[READING PASSAGE Boundary: Start]

Once you wrap your head around that nauseating word blitz, think long and hard about who you’d like to see manning first base for the 2013 Red Sox. While Mike Napoli — the guy who reportedly inked a three-year, $39 million deal with Boston earlier this offseason — remains the primary target, FOX Sports’ Ken Rosenthal is reporting that the Red Sox are one of the teams in contact with the Nationals regarding Mike Morse, who became expendable after Washington re-signed Adam LaRoche earlier this week.
Morse provides a lot of pop from the right side of the plate, meaning he’s more than capable of putting a few dents in that big, green wall out in left field. But he’s also never met a pitch he didn’t like, which is why he should remain the Red Sox’ Plan B at this point in time.
The Red Sox’ focus this offseason has been on bringing in high-character guys, and Morse appears to fit that bill, with the exception being his 2005 suspension that stemmed from steroids he claims to have taken in 2003. General manager Ben Cherington and skipper John Farrell seemingly prefer hitters who take a patient approach and work the count, though, which means it’s probably unlikely that the club will immediately jump at the opportunity to trade for Morse — at least until seeing if the Napoli situation gets resolved.

[READING PASSAGE Boundary: End]
[SOURCE MATERIAL Boundary: Start]

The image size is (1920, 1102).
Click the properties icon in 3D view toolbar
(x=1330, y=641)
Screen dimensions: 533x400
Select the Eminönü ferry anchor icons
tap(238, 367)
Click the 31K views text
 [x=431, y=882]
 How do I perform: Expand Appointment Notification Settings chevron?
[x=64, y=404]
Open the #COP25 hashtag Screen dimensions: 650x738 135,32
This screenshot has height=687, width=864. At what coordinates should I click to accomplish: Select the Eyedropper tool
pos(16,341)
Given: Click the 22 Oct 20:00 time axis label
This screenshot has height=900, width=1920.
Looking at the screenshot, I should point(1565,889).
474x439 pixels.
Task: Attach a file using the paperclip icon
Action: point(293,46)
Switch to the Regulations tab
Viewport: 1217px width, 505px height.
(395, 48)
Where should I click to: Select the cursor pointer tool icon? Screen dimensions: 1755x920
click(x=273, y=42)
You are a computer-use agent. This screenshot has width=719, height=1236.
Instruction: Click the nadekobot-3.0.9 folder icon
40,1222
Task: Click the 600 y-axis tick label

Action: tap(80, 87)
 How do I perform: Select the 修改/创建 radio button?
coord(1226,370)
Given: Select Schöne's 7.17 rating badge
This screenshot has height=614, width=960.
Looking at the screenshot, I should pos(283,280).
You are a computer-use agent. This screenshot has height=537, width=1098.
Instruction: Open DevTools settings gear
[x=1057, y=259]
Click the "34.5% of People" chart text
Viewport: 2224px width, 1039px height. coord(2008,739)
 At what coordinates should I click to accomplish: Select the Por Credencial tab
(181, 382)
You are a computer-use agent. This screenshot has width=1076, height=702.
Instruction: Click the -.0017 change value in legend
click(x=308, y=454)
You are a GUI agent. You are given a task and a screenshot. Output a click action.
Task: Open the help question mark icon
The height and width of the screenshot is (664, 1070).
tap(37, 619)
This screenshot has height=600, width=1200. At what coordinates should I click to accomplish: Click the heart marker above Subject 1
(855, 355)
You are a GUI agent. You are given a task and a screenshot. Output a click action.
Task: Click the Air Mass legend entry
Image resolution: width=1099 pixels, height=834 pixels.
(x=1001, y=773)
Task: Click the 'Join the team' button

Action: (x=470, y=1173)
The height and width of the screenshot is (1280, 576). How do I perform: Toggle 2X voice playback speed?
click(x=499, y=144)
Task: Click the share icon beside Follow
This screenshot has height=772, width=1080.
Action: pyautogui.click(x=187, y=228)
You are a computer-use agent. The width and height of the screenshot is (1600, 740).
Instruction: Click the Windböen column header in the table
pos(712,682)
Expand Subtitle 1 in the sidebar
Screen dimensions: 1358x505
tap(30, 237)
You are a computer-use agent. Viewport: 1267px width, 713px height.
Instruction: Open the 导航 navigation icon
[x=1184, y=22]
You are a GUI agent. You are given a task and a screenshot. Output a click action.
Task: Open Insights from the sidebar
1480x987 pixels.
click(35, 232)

[SOURCE MATERIAL Boundary: End]

**EXERCISE BRIEF**
Reproduce the full article above on the Red Sox first-base options, word for word.

**SOLUTION TO THIS TASK**
Once you wrap your head around that nauseating word blitz, think long and hard about who you’d like to see manning first base for the 2013 Red Sox. While Mike Napoli — the guy who reportedly inked a three-year, $39 million deal with Boston earlier this offseason — remains the primary target, FOX Sports’ Ken Rosenthal is reporting that the Red Sox are one of the teams in contact with the Nationals regarding Mike Morse, who became expendable after Washington re-signed Adam LaRoche earlier this week.
Morse provides a lot of pop from the right side of the plate, meaning he’s more than capable of putting a few dents in that big, green wall out in left field. But he’s also never met a pitch he didn’t like, which is why he should remain the Red Sox’ Plan B at this point in time.
The Red Sox’ focus this offseason has been on bringing in high-character guys, and Morse appears to fit that bill, with the exception being his 2005 suspension that stemmed from steroids he claims to have taken in 2003. General manager Ben Cherington and skipper John Farrell seemingly prefer hitters who take a patient approach and work the count, though, which means it’s probably unlikely that the club will immediately jump at the opportunity to trade for Morse — at least until seeing if the Napoli situation gets resolved.